### [Given problem]
Arrange the records as a numbered list, beginning with the line that contains "The width and height of the screenshot is (592, 333)." and ending with the line that contains "Image resolution: width=767". Include both of those lines, and skip any blank lines.

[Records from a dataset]
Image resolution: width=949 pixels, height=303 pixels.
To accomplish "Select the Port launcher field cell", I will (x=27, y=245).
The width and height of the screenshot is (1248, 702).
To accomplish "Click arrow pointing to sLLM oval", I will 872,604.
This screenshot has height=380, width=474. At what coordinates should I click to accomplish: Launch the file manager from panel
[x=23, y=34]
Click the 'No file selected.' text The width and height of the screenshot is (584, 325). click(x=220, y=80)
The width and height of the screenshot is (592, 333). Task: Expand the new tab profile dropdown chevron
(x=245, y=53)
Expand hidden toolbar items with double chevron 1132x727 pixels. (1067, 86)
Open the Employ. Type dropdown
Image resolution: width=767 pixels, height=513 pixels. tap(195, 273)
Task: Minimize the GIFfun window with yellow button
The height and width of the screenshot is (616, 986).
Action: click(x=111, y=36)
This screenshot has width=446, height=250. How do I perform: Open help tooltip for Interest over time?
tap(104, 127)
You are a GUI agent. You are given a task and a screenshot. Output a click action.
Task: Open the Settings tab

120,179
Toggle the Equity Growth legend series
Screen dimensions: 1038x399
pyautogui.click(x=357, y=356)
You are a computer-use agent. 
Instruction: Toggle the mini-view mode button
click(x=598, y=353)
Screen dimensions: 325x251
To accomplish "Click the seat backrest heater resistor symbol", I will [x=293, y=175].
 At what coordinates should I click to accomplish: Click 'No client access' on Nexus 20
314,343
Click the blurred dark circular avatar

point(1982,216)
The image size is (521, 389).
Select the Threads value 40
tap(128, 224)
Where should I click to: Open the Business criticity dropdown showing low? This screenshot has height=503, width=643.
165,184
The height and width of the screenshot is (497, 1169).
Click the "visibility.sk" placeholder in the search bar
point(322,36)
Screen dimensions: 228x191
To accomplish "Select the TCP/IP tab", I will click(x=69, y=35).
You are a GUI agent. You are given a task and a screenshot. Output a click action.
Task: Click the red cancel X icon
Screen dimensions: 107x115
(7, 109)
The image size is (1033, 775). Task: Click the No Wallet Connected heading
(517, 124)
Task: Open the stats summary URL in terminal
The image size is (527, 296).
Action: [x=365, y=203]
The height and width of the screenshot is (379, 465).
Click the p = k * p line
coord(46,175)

### [Solution to the exercise]
1. The width and height of the screenshot is (592, 333). Task: Expand the new tab profile dropdown chevron
2. (x=245, y=53)
3. Expand hidden toolbar items with double chevron 1132x727 pixels. (1067, 86)
4. Open the Employ. Type dropdown
5. Image resolution: width=767 pixels, height=513 pixels. tap(195, 273)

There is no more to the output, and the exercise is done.